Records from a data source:
--- --- ---

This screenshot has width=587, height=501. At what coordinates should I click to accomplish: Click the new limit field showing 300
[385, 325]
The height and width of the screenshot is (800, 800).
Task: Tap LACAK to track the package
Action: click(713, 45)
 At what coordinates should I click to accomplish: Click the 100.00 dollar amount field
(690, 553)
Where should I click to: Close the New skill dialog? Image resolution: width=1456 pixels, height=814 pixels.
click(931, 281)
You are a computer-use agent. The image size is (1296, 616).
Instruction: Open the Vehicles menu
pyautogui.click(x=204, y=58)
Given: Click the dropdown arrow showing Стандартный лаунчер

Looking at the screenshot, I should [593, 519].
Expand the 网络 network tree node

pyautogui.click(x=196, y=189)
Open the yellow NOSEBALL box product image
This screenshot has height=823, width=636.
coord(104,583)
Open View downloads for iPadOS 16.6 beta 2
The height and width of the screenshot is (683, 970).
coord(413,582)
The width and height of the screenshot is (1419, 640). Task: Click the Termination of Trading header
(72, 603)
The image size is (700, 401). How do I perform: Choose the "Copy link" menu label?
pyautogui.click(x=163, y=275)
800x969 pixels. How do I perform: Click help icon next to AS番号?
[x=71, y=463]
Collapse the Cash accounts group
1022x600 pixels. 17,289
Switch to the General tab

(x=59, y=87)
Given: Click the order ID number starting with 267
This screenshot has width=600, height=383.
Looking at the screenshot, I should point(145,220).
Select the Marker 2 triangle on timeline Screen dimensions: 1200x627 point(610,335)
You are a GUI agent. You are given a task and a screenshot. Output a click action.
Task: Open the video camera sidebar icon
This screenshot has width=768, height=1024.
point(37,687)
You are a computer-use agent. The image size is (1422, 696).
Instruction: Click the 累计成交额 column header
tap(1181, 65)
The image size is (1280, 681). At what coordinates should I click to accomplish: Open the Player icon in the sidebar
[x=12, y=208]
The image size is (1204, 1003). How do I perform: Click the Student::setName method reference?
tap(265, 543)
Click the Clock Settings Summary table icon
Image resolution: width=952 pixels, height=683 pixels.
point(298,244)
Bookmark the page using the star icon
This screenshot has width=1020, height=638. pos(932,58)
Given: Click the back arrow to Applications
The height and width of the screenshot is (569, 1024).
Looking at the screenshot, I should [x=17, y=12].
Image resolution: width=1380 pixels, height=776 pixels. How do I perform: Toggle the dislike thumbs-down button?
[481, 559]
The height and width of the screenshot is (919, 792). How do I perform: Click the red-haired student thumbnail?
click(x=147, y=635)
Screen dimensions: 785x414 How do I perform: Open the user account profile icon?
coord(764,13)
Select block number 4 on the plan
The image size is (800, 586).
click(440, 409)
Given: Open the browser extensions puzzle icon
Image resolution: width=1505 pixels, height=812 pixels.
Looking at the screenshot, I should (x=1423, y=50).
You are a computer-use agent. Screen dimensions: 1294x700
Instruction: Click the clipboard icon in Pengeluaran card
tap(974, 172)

--- --- ---

REQUIRED WORK |
Return every line above where "agent" appears.

ANSWER TO THE EXERCISE |
You are a computer-use agent. The image size is (1296, 616).
You are a GUI agent. You are given a task and a screenshot. Output a click action.
You are a computer-use agent. The image size is (1422, 696).
You are a computer-use agent. Screen dimensions: 1294x700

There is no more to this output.